_Items from a data source_
|---|

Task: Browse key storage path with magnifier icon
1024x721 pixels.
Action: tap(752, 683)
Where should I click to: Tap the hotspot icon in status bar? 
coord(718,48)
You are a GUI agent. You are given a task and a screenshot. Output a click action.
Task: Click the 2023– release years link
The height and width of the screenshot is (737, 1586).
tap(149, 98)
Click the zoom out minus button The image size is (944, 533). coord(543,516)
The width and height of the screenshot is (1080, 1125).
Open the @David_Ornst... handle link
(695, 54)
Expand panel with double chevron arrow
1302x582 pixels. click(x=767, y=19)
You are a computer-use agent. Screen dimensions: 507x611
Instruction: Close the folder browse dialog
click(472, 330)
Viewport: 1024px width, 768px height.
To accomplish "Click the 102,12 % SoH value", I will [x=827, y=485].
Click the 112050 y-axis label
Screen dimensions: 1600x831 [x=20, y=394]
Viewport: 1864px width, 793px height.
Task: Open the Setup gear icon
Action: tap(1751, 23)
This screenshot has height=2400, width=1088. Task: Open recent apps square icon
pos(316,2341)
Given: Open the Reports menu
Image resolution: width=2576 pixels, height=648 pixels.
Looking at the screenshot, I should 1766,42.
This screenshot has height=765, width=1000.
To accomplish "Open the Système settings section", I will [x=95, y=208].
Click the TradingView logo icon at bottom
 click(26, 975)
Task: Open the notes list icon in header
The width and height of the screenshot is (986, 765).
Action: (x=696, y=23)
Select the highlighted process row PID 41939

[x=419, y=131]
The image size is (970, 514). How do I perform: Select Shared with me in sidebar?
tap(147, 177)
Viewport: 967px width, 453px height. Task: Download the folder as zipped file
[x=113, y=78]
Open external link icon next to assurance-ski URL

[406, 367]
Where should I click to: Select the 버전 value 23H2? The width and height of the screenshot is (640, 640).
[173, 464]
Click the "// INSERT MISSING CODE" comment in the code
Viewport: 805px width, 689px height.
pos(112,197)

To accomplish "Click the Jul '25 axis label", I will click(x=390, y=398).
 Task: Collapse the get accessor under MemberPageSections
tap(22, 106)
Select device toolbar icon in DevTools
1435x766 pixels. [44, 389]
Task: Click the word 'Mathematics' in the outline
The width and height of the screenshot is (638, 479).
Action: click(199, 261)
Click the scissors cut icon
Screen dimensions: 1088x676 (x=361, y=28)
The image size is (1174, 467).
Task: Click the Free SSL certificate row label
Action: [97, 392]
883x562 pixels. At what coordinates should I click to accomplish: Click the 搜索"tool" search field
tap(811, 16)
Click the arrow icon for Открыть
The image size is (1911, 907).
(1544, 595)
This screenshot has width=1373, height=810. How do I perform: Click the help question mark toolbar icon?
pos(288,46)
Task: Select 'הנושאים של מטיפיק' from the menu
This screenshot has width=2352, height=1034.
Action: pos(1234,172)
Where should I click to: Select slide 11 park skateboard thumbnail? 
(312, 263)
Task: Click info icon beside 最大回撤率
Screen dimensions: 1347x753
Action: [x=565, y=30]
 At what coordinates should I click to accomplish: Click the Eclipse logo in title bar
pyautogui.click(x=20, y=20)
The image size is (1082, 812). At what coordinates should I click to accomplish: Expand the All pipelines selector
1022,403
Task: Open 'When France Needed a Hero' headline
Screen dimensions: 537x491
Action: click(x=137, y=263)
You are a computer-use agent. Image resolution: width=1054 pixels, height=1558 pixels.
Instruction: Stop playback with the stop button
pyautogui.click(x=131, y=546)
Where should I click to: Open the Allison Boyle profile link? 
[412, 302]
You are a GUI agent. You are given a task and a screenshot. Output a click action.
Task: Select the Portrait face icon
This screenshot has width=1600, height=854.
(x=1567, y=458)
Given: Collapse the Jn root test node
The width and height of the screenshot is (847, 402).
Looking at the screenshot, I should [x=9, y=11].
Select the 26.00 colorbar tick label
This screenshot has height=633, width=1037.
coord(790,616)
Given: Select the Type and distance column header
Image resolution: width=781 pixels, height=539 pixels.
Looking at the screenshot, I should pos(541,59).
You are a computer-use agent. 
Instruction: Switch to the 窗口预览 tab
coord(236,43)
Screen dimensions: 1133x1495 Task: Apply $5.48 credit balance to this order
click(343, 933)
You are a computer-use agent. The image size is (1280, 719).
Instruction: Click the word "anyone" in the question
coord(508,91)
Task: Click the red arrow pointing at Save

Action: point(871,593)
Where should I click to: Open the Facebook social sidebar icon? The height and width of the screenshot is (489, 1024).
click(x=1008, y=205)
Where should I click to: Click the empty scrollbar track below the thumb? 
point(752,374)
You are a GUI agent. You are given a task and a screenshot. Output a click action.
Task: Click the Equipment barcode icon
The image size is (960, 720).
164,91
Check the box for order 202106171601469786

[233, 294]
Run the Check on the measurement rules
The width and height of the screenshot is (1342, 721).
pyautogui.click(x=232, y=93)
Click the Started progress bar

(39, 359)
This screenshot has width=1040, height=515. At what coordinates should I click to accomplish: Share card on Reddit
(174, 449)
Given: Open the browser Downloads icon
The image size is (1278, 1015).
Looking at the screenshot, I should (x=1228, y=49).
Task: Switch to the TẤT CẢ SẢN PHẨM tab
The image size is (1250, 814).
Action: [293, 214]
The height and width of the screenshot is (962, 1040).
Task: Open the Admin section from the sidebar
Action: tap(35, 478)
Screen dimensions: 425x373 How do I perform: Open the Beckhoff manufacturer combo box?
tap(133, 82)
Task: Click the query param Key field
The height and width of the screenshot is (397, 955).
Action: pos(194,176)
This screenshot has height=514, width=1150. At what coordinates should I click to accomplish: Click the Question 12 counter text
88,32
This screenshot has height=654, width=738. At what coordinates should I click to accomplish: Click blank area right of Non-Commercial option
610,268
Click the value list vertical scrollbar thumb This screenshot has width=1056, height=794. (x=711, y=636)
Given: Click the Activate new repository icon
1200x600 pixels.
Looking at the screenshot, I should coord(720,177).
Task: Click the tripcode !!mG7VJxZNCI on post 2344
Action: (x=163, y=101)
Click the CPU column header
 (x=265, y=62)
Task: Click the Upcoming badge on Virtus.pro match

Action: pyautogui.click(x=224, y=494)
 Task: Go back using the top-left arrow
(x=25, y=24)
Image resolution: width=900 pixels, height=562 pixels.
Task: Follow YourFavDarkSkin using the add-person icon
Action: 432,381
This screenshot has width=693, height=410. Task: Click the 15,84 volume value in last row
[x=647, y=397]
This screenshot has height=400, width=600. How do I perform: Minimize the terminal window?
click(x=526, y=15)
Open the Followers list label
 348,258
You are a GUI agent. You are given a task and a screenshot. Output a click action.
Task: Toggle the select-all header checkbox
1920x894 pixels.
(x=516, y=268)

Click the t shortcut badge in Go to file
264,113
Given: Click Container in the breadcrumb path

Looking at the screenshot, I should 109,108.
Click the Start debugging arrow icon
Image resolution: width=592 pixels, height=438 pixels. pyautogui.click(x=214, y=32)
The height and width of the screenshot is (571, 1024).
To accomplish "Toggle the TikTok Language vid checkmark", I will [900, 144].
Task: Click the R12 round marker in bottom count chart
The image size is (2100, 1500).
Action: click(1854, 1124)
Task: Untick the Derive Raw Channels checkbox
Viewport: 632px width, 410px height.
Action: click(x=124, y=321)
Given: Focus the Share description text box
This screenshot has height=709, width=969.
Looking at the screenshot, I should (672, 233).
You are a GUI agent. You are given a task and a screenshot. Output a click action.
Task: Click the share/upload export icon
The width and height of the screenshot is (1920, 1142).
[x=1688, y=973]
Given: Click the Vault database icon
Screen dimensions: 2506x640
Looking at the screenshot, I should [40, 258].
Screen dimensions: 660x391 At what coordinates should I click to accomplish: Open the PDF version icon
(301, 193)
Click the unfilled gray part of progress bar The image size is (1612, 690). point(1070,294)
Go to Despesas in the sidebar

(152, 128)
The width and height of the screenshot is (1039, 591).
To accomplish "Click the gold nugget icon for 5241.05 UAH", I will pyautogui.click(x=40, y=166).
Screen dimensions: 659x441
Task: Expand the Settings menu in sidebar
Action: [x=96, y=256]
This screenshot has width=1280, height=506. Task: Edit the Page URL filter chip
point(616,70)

|---|

_TASK OBJECTIVE_
In the records above, the line with "The width and height of the screenshot is (847, 402)." marks the start and the line with "Task: Click the Equipment barcode icon" marks the end; copy that stretch exactly, both lines included, and nothing else.

_RESULT BELOW_
The width and height of the screenshot is (847, 402).
Looking at the screenshot, I should [x=9, y=11].
Select the 26.00 colorbar tick label
This screenshot has height=633, width=1037.
coord(790,616)
Given: Select the Type and distance column header
Image resolution: width=781 pixels, height=539 pixels.
Looking at the screenshot, I should pos(541,59).
You are a computer-use agent. 
Instruction: Switch to the 窗口预览 tab
coord(236,43)
Screen dimensions: 1133x1495 Task: Apply $5.48 credit balance to this order
click(343, 933)
You are a computer-use agent. The image size is (1280, 719).
Instruction: Click the word "anyone" in the question
coord(508,91)
Task: Click the red arrow pointing at Save

Action: point(871,593)
Where should I click to: Open the Facebook social sidebar icon? The height and width of the screenshot is (489, 1024).
click(x=1008, y=205)
Where should I click to: Click the empty scrollbar track below the thumb? 
point(752,374)
You are a GUI agent. You are given a task and a screenshot. Output a click action.
Task: Click the Equipment barcode icon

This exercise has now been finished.